One of the most dangerous prompts in AI coding is: “Look at this issue and fix it.”

That sentence collapses triage, analysis, and implementation into one step. It may work for small problems. In a real repository, it lets AI modify code before the task boundary has been confirmed.

A better workflow separates the phases.

Triage decides whether AI may work on the issue

Triage is not ceremony before implementation. It is the authorization boundary.

During triage, a human or scheduler should answer:

  • Is the user problem clear enough?
  • Is there current evidence or a reproduction path?
  • Are the acceptance criteria specific?
  • Are non-goals explicit?
  • Does the task touch high-risk areas?
  • Is the automation mode analysis-only, implement-after-triage, or manual-only?

If these questions cannot be answered, the worker should not implement.

The triage output can be short, but it must define how far the worker may go and where it must stop.

Analysis discovers the real code boundary

Even a well-written issue is not the system truth.

The code is the current implementation truth.

The analysis phase asks the worker to compare the issue against the repository:

  • Does the problem appear real?
  • Where is the relevant code?
  • Does the issue match current behavior?
  • Which modules might be touched?
  • What tests, screenshots, or data proof are needed?
  • Did any stop condition appear?

Many tasks should stop after analysis.

For example: the issue says the problem is UI-only, but the code shows an API contract change is required. The issue says the bug is simple, but the fix touches permissions, billing, security, or persisted data. The acceptance criteria contradict current product behavior.

In those cases, the best AI output is not a patch. It is a clear analysis report.

Implementation should only touch authorized scope

The worker should enter implementation only after triage allows it and analysis does not hit a stop condition.

Implementation should not become opportunistic cleanup.

The worker should make the smallest coherent change allowed by the issue contract:

  • fix the target problem;
  • add or update relevant tests;
  • avoid unrelated refactors;
  • preserve non-goals;
  • respect risk boundaries;
  • produce evidence.

These constraints may sound restrictive.
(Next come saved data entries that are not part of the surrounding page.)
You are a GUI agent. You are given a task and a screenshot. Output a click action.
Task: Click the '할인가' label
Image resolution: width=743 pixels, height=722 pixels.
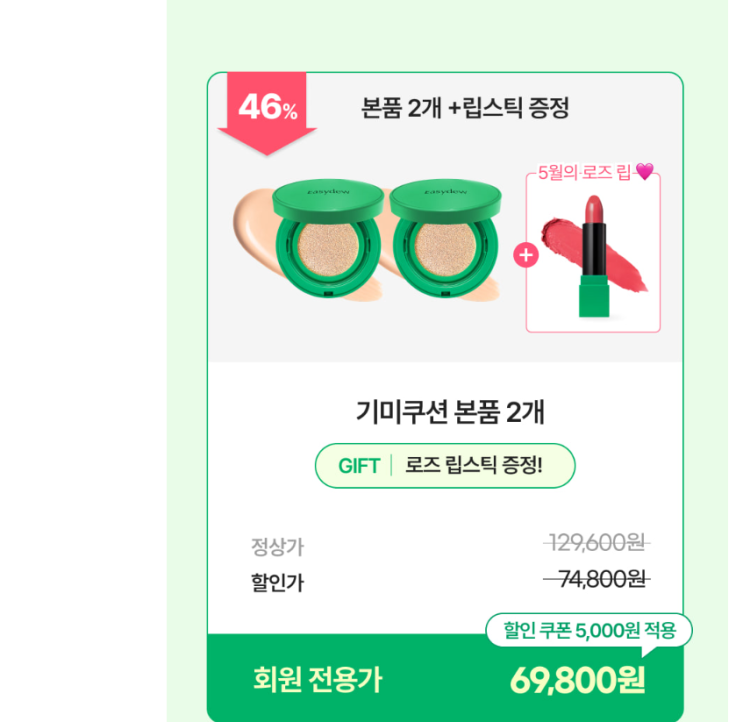coord(277,583)
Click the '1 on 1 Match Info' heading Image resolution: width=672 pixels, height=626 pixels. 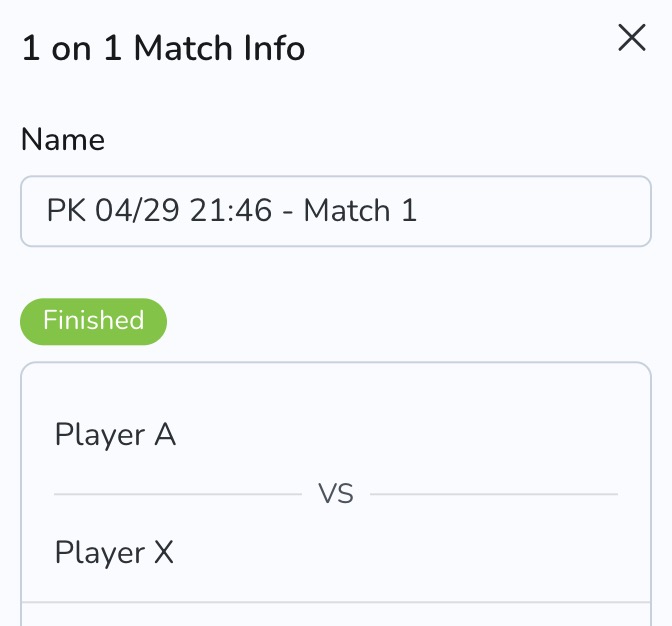163,47
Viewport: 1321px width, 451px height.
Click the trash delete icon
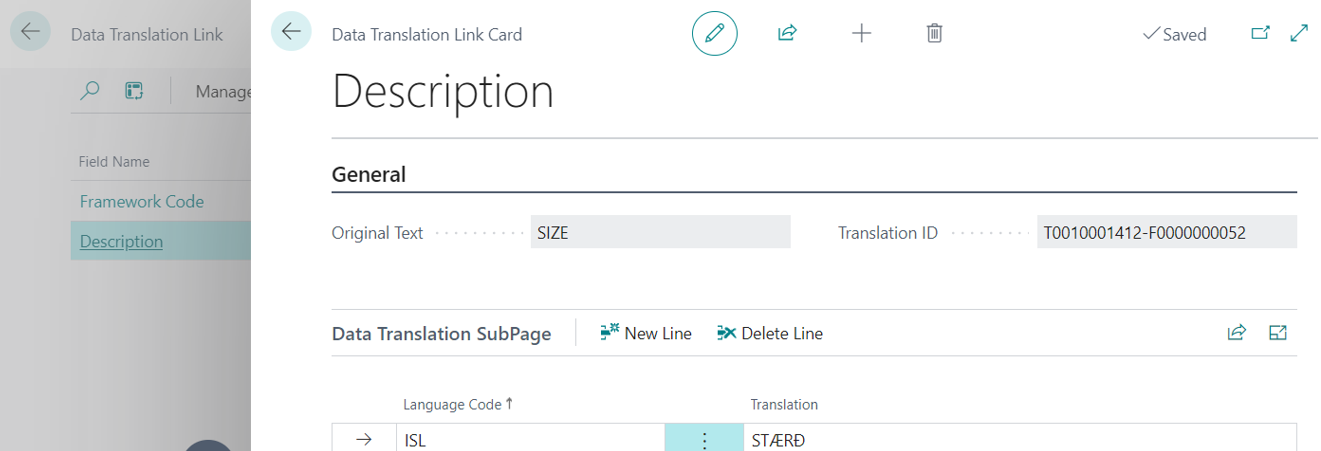[x=934, y=34]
They are what make AI-generated PRs reviewable.

A small, bounded AI PR is more valuable than a broad PR that “also cleaned up a few things.”

A gate must be allowed to stop the task

Many teams describe a process as gated, but every gate still pushes the work toward a PR.

That is not a real gate.

A real gate must be allowed to stop, downgrade, or escalate the task.

Examples:

  • Triage gate can mark the issue manual-only.
  • Risk gate can downgrade implementation to analysis-only.
  • Analysis gate can return needs-human.
  • Implementation gate can stop on failed tests.
  • Evidence gate can prevent a PR from being treated as complete.

If every gate always says continue, it is decoration.

Phases reduce rework

AI coding feels fast because the worker can edit many files quickly.

But if the boundary is wrong, rework appears just as quickly. Reviewers have to explain why the change should not have been made. The worker has to revert or redo the patch. The original issue intent may be overwritten by implementation discussion.

Phasing moves mistakes to cheaper places.

It is cheaper to discover during triage that a task should not be automated. It is cheaper to discover during analysis that a human decision is needed. It is cheaper to discover at the evidence gate that verification is weak than to discover it in production.

The goal of an AI issue workflow is not to automatically finish every issue.

The goal is to make every issue move or stop at the right boundary.